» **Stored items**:
━━━

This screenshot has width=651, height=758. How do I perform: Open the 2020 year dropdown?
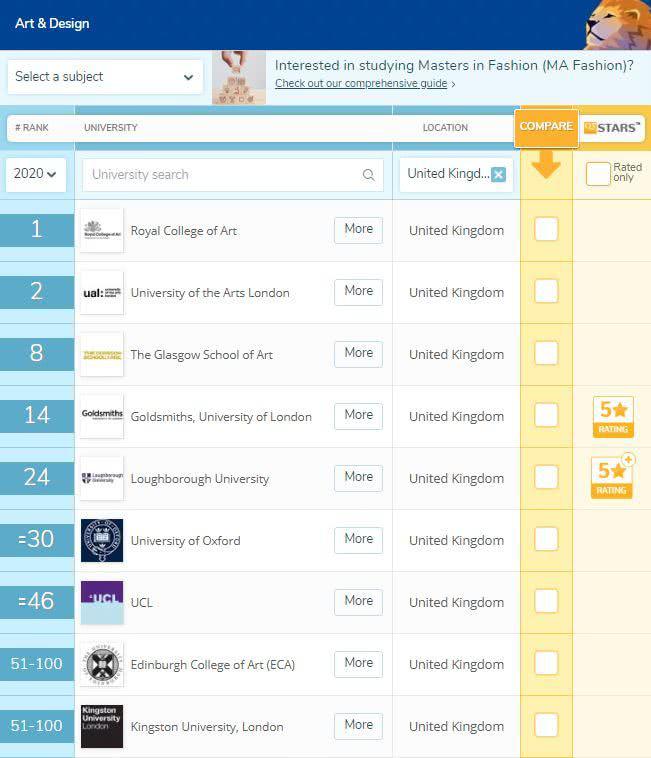point(36,174)
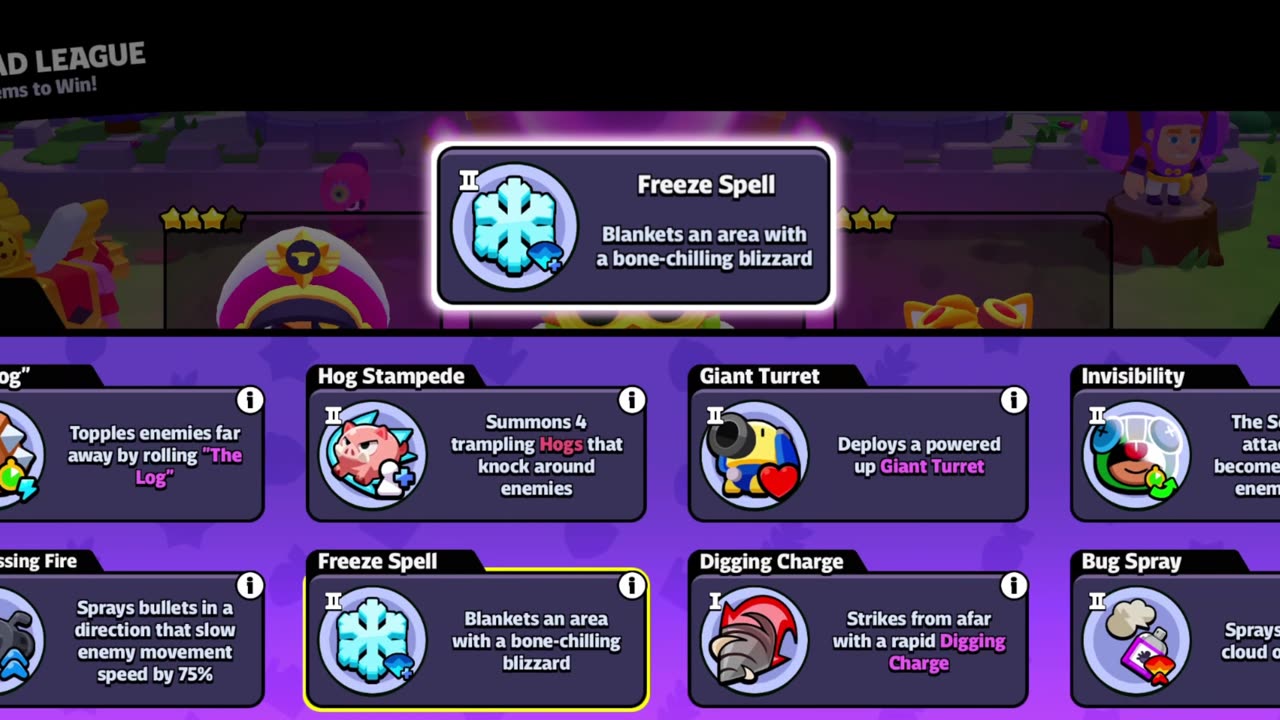
Task: Choose the Bug Spray ability card
Action: pyautogui.click(x=1175, y=628)
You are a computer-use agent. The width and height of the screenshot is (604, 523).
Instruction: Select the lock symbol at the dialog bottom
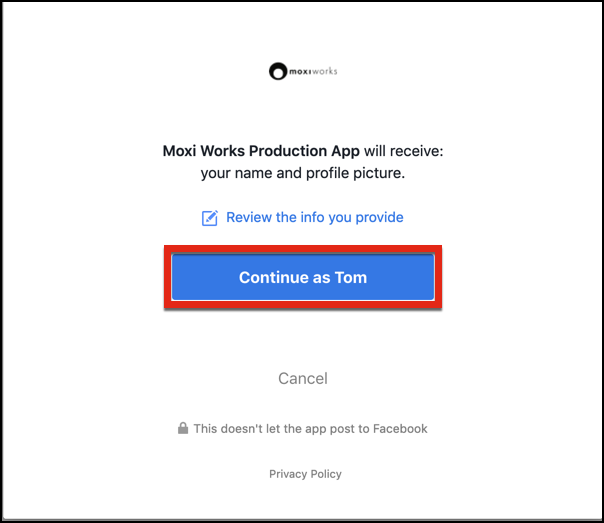click(x=183, y=429)
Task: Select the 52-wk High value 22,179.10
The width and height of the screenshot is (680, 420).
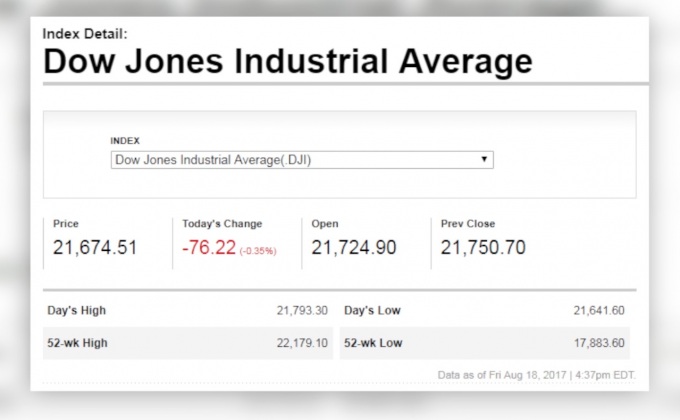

━━━

» **What needs to be done**: Only the lines from the one containing "You are a computer-use" through the final line of the records should be transcribed, exactly and with no pictures.

» **Answer for the task**:
You are a computer-use agent. The width and height of the screenshot is (604, 523).
Instruction: Select the lock symbol at the dialog bottom
click(x=183, y=429)
Task: Select the 52-wk High value 22,179.10
The width and height of the screenshot is (680, 420).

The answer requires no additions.